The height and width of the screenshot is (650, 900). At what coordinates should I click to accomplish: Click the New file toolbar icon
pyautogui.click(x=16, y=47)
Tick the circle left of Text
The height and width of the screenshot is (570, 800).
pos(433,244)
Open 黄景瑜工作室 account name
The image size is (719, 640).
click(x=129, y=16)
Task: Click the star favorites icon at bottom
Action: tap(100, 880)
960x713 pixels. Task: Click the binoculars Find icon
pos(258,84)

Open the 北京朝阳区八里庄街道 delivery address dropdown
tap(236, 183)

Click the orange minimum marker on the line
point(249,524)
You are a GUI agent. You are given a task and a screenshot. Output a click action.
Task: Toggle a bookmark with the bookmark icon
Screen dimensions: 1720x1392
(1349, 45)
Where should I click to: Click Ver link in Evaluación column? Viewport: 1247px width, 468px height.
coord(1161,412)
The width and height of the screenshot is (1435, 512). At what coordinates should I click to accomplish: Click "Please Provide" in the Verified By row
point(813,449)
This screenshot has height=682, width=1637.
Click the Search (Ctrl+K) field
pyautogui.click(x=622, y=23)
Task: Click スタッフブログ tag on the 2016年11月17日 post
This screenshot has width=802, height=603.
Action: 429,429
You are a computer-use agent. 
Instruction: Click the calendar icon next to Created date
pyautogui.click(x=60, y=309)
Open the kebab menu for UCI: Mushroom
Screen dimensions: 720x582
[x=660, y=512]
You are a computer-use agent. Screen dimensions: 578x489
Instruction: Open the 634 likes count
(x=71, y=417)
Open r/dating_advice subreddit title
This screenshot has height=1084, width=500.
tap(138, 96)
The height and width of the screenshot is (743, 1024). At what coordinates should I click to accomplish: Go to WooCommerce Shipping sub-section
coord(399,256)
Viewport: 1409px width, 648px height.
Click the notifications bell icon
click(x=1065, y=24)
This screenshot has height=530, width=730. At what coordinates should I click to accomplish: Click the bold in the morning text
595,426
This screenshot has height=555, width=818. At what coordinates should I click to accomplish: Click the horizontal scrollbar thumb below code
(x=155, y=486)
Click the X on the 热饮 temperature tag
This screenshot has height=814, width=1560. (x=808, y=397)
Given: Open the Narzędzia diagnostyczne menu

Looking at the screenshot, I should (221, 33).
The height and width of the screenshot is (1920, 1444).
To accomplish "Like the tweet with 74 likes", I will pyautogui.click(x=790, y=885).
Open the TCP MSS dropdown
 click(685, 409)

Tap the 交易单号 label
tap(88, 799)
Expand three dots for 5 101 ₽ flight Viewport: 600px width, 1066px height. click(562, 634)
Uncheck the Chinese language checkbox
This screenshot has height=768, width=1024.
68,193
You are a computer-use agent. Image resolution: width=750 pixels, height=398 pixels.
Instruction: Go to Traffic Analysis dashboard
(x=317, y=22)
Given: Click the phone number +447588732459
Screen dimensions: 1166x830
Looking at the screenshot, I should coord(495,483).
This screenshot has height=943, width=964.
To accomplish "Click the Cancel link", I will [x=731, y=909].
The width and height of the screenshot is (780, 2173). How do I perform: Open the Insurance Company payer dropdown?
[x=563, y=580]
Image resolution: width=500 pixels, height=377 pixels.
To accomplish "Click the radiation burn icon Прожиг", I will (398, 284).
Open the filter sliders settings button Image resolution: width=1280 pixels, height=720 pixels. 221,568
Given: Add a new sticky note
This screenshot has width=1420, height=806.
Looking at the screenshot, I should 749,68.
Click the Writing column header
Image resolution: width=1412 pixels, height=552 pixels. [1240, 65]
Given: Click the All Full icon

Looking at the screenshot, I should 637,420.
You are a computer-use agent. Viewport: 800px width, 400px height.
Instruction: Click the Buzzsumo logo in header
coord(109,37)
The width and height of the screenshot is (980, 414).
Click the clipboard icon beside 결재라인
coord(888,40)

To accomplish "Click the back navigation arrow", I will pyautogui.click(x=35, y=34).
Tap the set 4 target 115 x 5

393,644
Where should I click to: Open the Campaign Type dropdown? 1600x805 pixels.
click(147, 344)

□ □ □ □

WHAT YOU WILL DO
Only an exact transcription of all the entries will do.

SOLUTION FOR THIS PROBLEM
The height and width of the screenshot is (650, 900). At what coordinates should I click to accomplish: Click the New file toolbar icon
pyautogui.click(x=16, y=47)
Tick the circle left of Text
The height and width of the screenshot is (570, 800).
pos(433,244)
Open 黄景瑜工作室 account name
The image size is (719, 640).
click(x=129, y=16)
Task: Click the star favorites icon at bottom
Action: tap(100, 880)
960x713 pixels. Task: Click the binoculars Find icon
pos(258,84)

Open the 北京朝阳区八里庄街道 delivery address dropdown
tap(236, 183)

Click the orange minimum marker on the line
point(249,524)
You are a GUI agent. You are given a task and a screenshot. Output a click action.
Task: Toggle a bookmark with the bookmark icon
Screen dimensions: 1720x1392
(1349, 45)
Where should I click to: Click Ver link in Evaluación column? Viewport: 1247px width, 468px height.
coord(1161,412)
The width and height of the screenshot is (1435, 512). At what coordinates should I click to accomplish: Click "Please Provide" in the Verified By row
point(813,449)
This screenshot has height=682, width=1637.
Click the Search (Ctrl+K) field
pyautogui.click(x=622, y=23)
Task: Click スタッフブログ tag on the 2016年11月17日 post
This screenshot has width=802, height=603.
Action: 429,429
You are a computer-use agent. 
Instruction: Click the calendar icon next to Created date
pyautogui.click(x=60, y=309)
Open the kebab menu for UCI: Mushroom
Screen dimensions: 720x582
[x=660, y=512]
You are a computer-use agent. Screen dimensions: 578x489
Instruction: Open the 634 likes count
(x=71, y=417)
Open r/dating_advice subreddit title
This screenshot has height=1084, width=500.
tap(138, 96)
The height and width of the screenshot is (743, 1024). At what coordinates should I click to accomplish: Go to WooCommerce Shipping sub-section
coord(399,256)
Viewport: 1409px width, 648px height.
Click the notifications bell icon
click(x=1065, y=24)
This screenshot has height=530, width=730. At what coordinates should I click to accomplish: Click the bold in the morning text
595,426
This screenshot has height=555, width=818. At what coordinates should I click to accomplish: Click the horizontal scrollbar thumb below code
(x=155, y=486)
Click the X on the 热饮 temperature tag
This screenshot has height=814, width=1560. (x=808, y=397)
Given: Open the Narzędzia diagnostyczne menu

Looking at the screenshot, I should (221, 33).
The height and width of the screenshot is (1920, 1444).
To accomplish "Like the tweet with 74 likes", I will pyautogui.click(x=790, y=885).
Open the TCP MSS dropdown
 click(685, 409)

Tap the 交易单号 label
tap(88, 799)
Expand three dots for 5 101 ₽ flight Viewport: 600px width, 1066px height. click(562, 634)
Uncheck the Chinese language checkbox
This screenshot has height=768, width=1024.
68,193
You are a computer-use agent. Image resolution: width=750 pixels, height=398 pixels.
Instruction: Go to Traffic Analysis dashboard
(x=317, y=22)
Given: Click the phone number +447588732459
Screen dimensions: 1166x830
Looking at the screenshot, I should coord(495,483).
This screenshot has height=943, width=964.
To accomplish "Click the Cancel link", I will [x=731, y=909].
The width and height of the screenshot is (780, 2173). How do I perform: Open the Insurance Company payer dropdown?
[x=563, y=580]
Image resolution: width=500 pixels, height=377 pixels.
To accomplish "Click the radiation burn icon Прожиг", I will (398, 284).
Open the filter sliders settings button Image resolution: width=1280 pixels, height=720 pixels. 221,568
Given: Add a new sticky note
This screenshot has width=1420, height=806.
Looking at the screenshot, I should 749,68.
Click the Writing column header
Image resolution: width=1412 pixels, height=552 pixels. [1240, 65]
Given: Click the All Full icon

Looking at the screenshot, I should 637,420.
You are a computer-use agent. Viewport: 800px width, 400px height.
Instruction: Click the Buzzsumo logo in header
coord(109,37)
The width and height of the screenshot is (980, 414).
Click the clipboard icon beside 결재라인
coord(888,40)

To accomplish "Click the back navigation arrow", I will pyautogui.click(x=35, y=34).
Tap the set 4 target 115 x 5

393,644
Where should I click to: Open the Campaign Type dropdown? 1600x805 pixels.
click(147, 344)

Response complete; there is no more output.